Directions: Which lines in the items below contain the string "width", matching case exactly? Return each of those lines in full.

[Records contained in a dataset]
**********
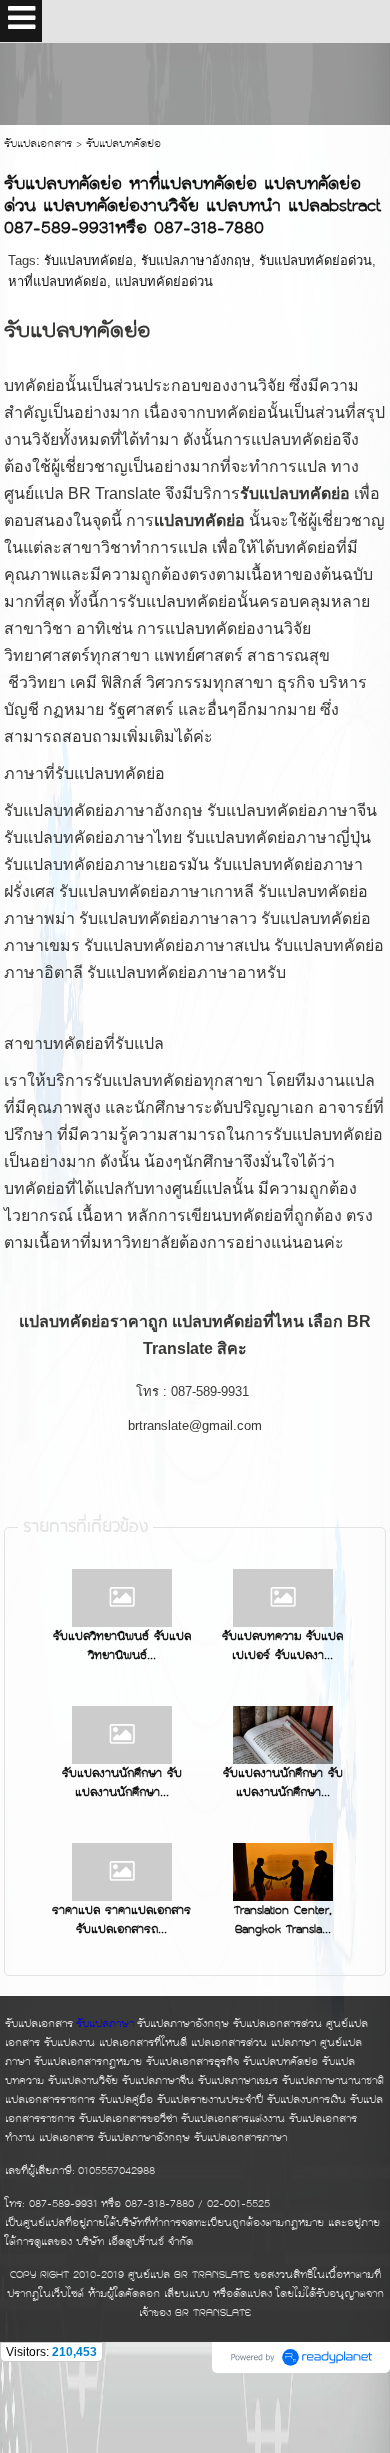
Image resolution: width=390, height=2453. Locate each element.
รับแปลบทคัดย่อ (88, 260)
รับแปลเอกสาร (38, 144)
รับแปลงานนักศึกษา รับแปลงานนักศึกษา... (122, 1783)
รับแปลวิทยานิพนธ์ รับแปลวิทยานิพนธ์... (122, 1646)
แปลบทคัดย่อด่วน (164, 281)
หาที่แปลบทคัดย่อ (57, 281)
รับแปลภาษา (105, 2024)
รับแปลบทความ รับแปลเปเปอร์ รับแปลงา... (282, 1646)
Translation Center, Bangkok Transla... (283, 1920)
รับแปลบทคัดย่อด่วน (315, 260)
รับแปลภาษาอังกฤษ (196, 260)
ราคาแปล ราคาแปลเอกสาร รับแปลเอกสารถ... (121, 1920)
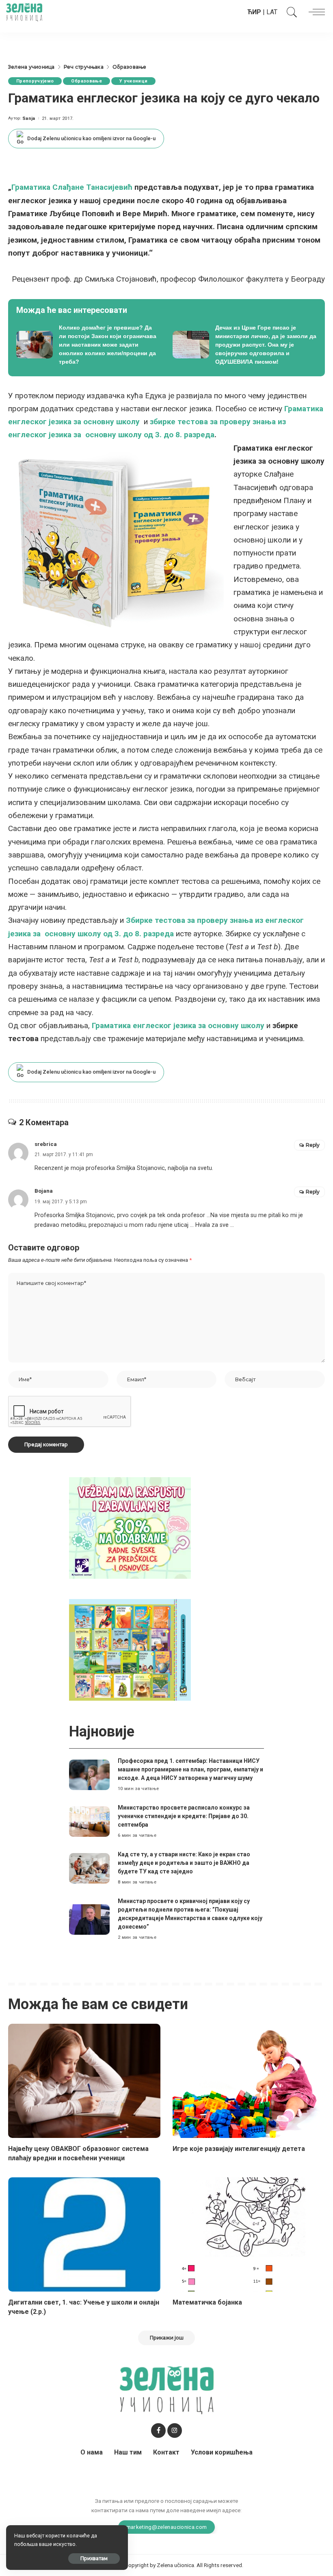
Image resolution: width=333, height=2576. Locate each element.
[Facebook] (158, 2430)
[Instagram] (174, 2430)
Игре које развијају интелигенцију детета (239, 2149)
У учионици (133, 81)
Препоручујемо (35, 81)
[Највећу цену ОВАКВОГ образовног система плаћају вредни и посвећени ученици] (84, 2081)
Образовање (86, 81)
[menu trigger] (315, 12)
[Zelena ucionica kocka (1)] (130, 1527)
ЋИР (254, 12)
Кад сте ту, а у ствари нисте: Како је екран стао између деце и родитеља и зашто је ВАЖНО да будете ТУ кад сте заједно (184, 1863)
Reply (313, 1145)
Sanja (28, 118)
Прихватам (94, 2558)
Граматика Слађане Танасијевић (71, 187)
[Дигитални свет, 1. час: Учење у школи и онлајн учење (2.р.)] (84, 2234)
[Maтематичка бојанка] (249, 2234)
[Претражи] (289, 12)
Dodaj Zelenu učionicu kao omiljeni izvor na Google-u (91, 138)
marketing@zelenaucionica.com (166, 2527)
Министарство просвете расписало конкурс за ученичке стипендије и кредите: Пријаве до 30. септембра (184, 1816)
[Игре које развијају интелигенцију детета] (249, 2081)
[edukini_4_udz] (130, 1649)
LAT (271, 12)
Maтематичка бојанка (207, 2302)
**********
Worked solution:
Image resolution: width=390, height=2453. Locate each element.
Image resolution: width=333, height=2576. Locate each element.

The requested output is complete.